*Instrucciones:*
1. Reproduce del fragmento seleccionado el pasaje que empieza en "Está claro a" y termina en "que está desaparecida.", incluidas ambas partes.
2. Indica si cada afirmación coincide con el fragmento seleccionado. Responde sí o no y cita textualmente las palabras que lo deciden.
(a) Las imágenes de la masacre de Charlie Hebdo mostraban al menos nueve rostros estáticos.
(b) Las imágenes de la caída de las Torres Gemelas mostraron los rostros de las víctimas.
(c) Uno de los asesinos se agachó a recoger un zapato antes de subir al auto.
3. Traduce al inglés esta oración del fragmento seleccionado: "No tuvimos rostros cuando cayeron las Torres Gemelas, tuvimos eso, la espectacularidad de las imágenes en movimiento."

*Fragmento seleccionado:*
━━━━

Uno de los
asesinos, momentos antes de subir al auto, se agacha a recoger un zapato. ¿Cómo
leer ese acto, cómo descifrarlo? ¿Es eso lo que aporta, digamos, normalidad a
un hecho de tal magnitud? ¿Es solo eso, que un terrorista es gente normal que se
agacha a recoger un zapato mientras ha dejado un reguero de cadáveres? ¿Será
esa la imagen que quedará para el análisis estético de aquella masacre?
Está claro a
estas alturas que el ataque contra Charlie Hebdo es en sí mismo algo más que un
acto contra el arte: es un agravio a los símbolos de la eticidad de Occidente.
Pero lo interesante también es que las imágenes que nos llegaron de la masacre
de Charlie Hebdo estaban llenas de rostros estáticos, al menos nueve si a los
de Charb, Cabu, Wolinski, Tignous y Honore sumamos los tres perpetradores, más la
muchacha de rostro lánguido, pálido, que está desaparecida.
La estaticidad
de tantas fotos contrasta con la dinámica de aquellas imágenes en movimiento
del 11 de Septiembre. No tuvimos rostros cuando cayeron las Torres Gemelas,
tuvimos eso, la espectacularidad de las imágenes en movimiento. Tres mil
víctimas sin rostro. Y muchos quisieron creer que estábamos en
presencia de un hecho estético, la irrupción de lo verdaderamente post moderno
en las pantallas de televisión, el día en que por fin nos adentrábamos en el
siglo XXI.
En el país del
cine, imágenes espectaculares como extraídas de una película catastrofista.
En
el país del arte, una masacre contra artistas.

━━━━

*Registros proporcionados:*
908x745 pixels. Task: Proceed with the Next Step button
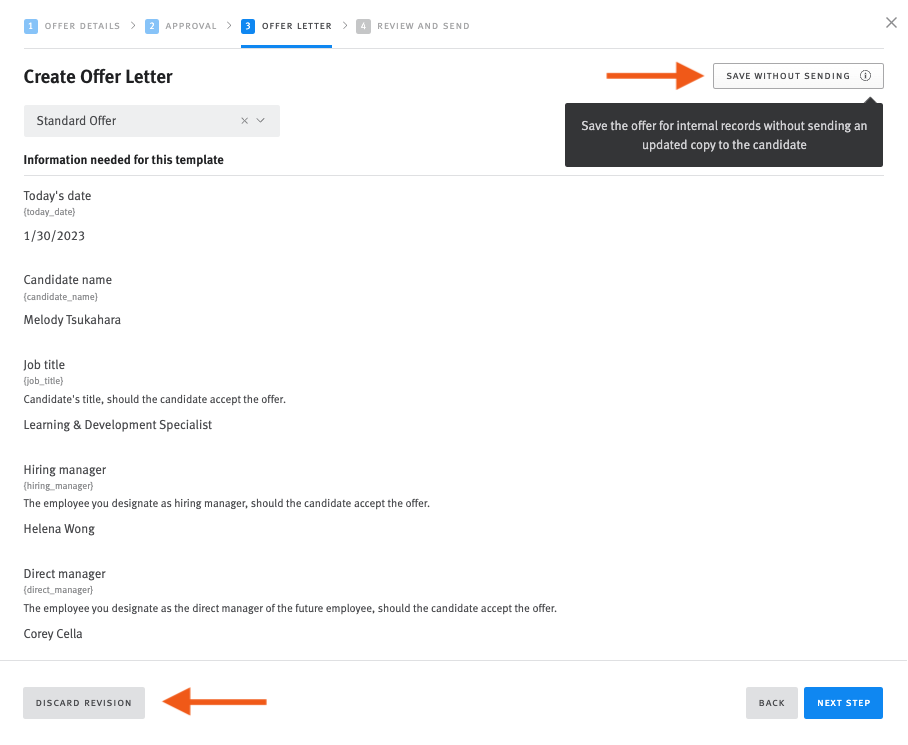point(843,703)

━━━━

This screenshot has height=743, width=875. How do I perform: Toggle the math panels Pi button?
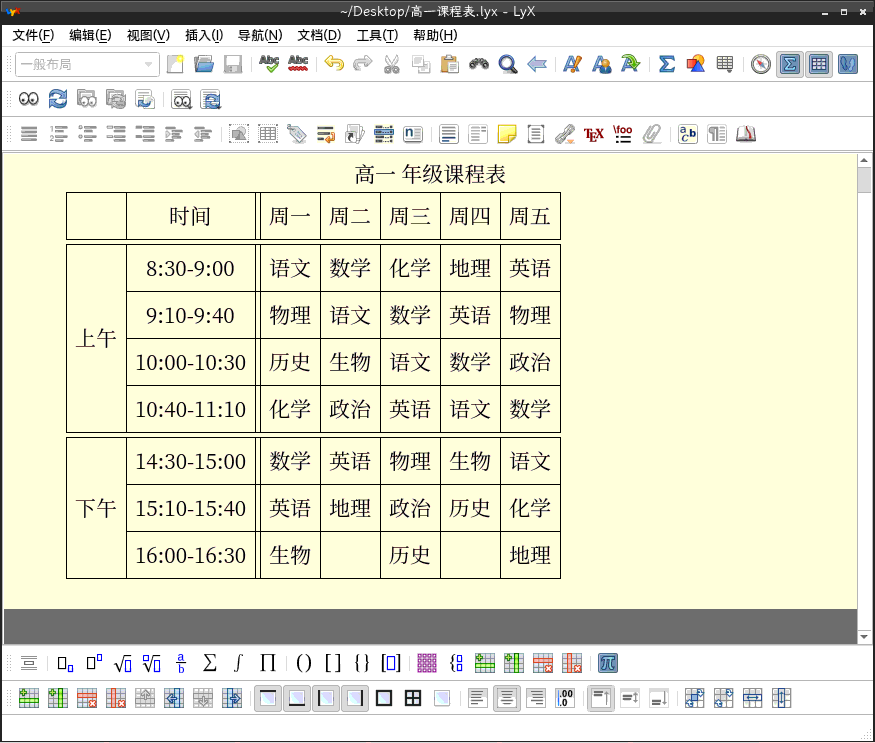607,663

━━━━

*Respuestas por tarea:*
1.
Está claro a
estas alturas que el ataque contra Charlie Hebdo es en sí mismo algo más que un
acto contra el arte: es un agravio a los símbolos de la eticidad de Occidente.
Pero lo interesante también es que las imágenes que nos llegaron de la masacre
de Charlie Hebdo estaban llenas de rostros estáticos, al menos nueve si a los
de Charb, Cabu, Wolinski, Tignous y Honore sumamos los tres perpetradores, más la
muchacha de rostro lánguido, pálido, que está desaparecida.

2.
(a) Sí: "las imágenes que nos llegaron de la masacre de Charlie Hebdo estaban llenas de rostros estáticos, al menos nueve".
(b) No: "No tuvimos rostros cuando cayeron las Torres Gemelas".
(c) Sí: "Uno de los asesinos, momentos antes de subir al auto, se agacha a recoger un zapato."

3. We had no faces when the Twin Towers fell; we had that, the spectacular quality of the moving images.